[Opening Document text section]

Patterns and Markings
Color is the paint. Pattern is how it is arranged, and the Chihuahua wears most of them.
Sable describes individual hairs that are dark-tipped over a lighter base, usually fawn or red, giving the coat a shaded, overlaid look. Brindle lays darker stripes over a lighter ground, the tiger-stripe effect you also see on Boxers and Greyhounds. Particolor, sometimes written parti-color, means a coat broken into two or more clearly defined patches of color over white. A mask is the darker shading across the muzzle and face common on fawn and cream dogs. Then there are the small flourishes the fancy has named over the years: the white blaze, the splash, and the "kiss mark," a spot of color in the eyebrow region. Every one of these can appear on both the smooth coat and the long coat, since coat length and coat color are inherited independently.
The Merle Problem
Now the dog in the room. Merle produces a mottled, marbled coat, patches of diluted pigment scattered across a darker base, often paired with blue eyes. It is striking, it is marketed as "rare," and it carries a price tag to match. It is also not a traditional Chihuahua color, and there is good reason for caution.

[Closing Document text section]

Set of tasks ->
1. Answer these questions using the Chihuahua coat text:
(a) In a sable coat, how are the individual hairs colored?
(b) Why can these patterns appear on both the smooth coat and the long coat?
(c) What eye color is merle often paired with?
2. Carry on the Chihuahua coat text from its final sentence about the reason for caution with merle.
The material is separate from the Chihuahua coat text above.

[Opening Given records section]

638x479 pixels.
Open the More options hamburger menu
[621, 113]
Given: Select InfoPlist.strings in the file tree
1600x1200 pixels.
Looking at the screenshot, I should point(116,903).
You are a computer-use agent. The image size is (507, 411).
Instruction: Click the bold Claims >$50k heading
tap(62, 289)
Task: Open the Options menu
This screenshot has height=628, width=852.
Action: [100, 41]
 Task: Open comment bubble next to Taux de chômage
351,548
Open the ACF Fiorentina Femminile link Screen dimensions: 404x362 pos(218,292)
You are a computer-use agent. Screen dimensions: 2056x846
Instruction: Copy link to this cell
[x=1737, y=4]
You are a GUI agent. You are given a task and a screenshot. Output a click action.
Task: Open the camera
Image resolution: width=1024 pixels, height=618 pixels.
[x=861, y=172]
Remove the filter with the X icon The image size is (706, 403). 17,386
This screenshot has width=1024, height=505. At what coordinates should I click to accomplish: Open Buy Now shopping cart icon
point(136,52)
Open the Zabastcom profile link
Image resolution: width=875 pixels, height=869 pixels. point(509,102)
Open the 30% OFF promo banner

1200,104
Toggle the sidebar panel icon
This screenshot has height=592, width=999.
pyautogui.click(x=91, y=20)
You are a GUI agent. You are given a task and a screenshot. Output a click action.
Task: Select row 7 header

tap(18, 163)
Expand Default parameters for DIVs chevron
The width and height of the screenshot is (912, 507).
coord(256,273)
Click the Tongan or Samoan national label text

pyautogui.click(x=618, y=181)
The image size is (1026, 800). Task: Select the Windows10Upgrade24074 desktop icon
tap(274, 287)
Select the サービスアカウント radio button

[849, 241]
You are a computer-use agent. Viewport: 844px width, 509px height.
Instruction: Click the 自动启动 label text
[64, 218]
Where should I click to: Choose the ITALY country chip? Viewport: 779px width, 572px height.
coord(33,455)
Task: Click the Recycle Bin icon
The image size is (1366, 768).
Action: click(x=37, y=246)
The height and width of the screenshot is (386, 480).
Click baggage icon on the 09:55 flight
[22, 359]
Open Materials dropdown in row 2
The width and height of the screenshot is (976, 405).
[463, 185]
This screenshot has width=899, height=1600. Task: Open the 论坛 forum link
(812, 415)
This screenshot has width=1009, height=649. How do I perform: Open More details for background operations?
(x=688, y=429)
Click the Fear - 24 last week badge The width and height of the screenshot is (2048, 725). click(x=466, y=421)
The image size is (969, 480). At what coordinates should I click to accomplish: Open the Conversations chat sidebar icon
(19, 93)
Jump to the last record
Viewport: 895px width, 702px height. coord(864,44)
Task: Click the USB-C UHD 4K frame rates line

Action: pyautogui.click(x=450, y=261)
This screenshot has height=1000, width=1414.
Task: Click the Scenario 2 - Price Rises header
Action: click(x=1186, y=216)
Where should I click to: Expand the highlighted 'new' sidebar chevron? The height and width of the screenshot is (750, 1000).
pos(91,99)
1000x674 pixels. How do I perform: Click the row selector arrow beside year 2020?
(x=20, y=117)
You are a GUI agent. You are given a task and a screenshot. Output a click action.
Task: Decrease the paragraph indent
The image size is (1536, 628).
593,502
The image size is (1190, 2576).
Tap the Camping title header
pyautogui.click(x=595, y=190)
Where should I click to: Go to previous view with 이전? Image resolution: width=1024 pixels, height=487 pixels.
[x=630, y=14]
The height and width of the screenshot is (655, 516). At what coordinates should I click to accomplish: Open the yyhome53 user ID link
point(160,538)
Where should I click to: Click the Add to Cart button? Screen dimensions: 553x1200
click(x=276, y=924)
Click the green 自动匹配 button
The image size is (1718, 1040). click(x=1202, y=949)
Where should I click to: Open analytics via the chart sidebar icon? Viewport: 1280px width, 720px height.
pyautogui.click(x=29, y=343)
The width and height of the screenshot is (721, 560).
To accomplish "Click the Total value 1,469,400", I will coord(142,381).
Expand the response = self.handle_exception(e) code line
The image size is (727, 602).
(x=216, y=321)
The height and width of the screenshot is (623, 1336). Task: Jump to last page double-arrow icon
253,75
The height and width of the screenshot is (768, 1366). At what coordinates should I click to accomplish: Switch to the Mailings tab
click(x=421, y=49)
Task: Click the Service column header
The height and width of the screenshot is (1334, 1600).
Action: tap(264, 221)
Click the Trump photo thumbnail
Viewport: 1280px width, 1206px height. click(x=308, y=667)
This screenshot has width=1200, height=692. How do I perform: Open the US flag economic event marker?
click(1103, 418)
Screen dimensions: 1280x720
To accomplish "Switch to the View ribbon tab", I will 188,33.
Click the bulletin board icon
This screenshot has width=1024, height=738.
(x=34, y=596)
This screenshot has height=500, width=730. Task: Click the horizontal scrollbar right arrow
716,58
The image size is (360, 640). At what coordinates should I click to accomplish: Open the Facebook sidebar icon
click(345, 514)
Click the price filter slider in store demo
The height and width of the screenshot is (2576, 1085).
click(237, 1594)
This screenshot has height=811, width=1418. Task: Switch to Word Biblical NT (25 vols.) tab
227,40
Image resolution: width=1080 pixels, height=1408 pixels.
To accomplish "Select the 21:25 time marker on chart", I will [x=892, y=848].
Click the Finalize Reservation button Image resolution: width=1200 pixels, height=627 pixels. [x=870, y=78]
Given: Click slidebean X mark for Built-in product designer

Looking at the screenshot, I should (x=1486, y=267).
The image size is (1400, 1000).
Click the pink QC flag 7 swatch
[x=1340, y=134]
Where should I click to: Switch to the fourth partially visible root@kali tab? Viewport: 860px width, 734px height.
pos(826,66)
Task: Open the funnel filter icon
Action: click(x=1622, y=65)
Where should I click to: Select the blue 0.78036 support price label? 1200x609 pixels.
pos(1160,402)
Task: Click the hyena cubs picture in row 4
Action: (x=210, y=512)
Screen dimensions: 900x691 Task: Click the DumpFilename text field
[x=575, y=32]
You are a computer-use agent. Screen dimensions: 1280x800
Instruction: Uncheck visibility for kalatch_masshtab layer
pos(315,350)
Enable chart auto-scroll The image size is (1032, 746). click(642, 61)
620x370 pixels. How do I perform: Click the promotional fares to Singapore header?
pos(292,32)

[Closing Given records section]

Answers for the exercise ->
1.
(a) They are dark-tipped over a lighter base, usually fawn or red.
(b) Coat length and coat color are inherited independently.
(c) Blue eyes.

2.
Merle is caused by a dominant allele, usually written "M," on the PMEL gene. A dog with one copy (Mm) is a standard merle. The trouble starts when two merles are bred together, because roughly a quarter of that litter will inherit two copies (MM), the so-called "double merle." Double merles are statistically far more likely to be born deaf, blind, or both, along with other eye defects, because the same gene that scatters the coat pigment also disrupts pigment cells in the inner ear and the eye. This is well documented across merle breeds; the American Kennel Club's health resources and breed clubs across the merle-carrying breeds say the same thing.
There is a second wrinkle specific to this breed. Many breed historians and the parent club hold that the merle allele is not native to the Chihuahua's gene pool and was introduced through crossbreeding, which is why some kennel clubs abroad, including the breed's recognition under the FCI, have moved to bar merle from registration or the show ring. The Chihuahua Club of America has long expressed concern about the pattern. Whether you find that argument fully settled or not (breed-origin debates rarely are), the health math on merle-to-merle breeding is not in dispute.
When Color and Health Actually Intersect
For most Chihuahuas, color predicts nothing about health. A fawn and a chocolate face the same odds. The exceptions are specific and worth knowing.
Color dilution alopecia turns up in some blue and other dilute dogs, a follicular condition tied to a faulty version of the dilution allele that can leave the coat thin or patchy over time. It is not universal among blues, but it is the dilution breeder's known risk. The extreme-white and piebald patterns carry their own association with pigment-related deafness, the same mechanism that haunts double merles. None of this makes a blue or a white dog a bad pet. It makes color genetics a conversation to have with a breeder who tests, rather than one who charges extra for a coat.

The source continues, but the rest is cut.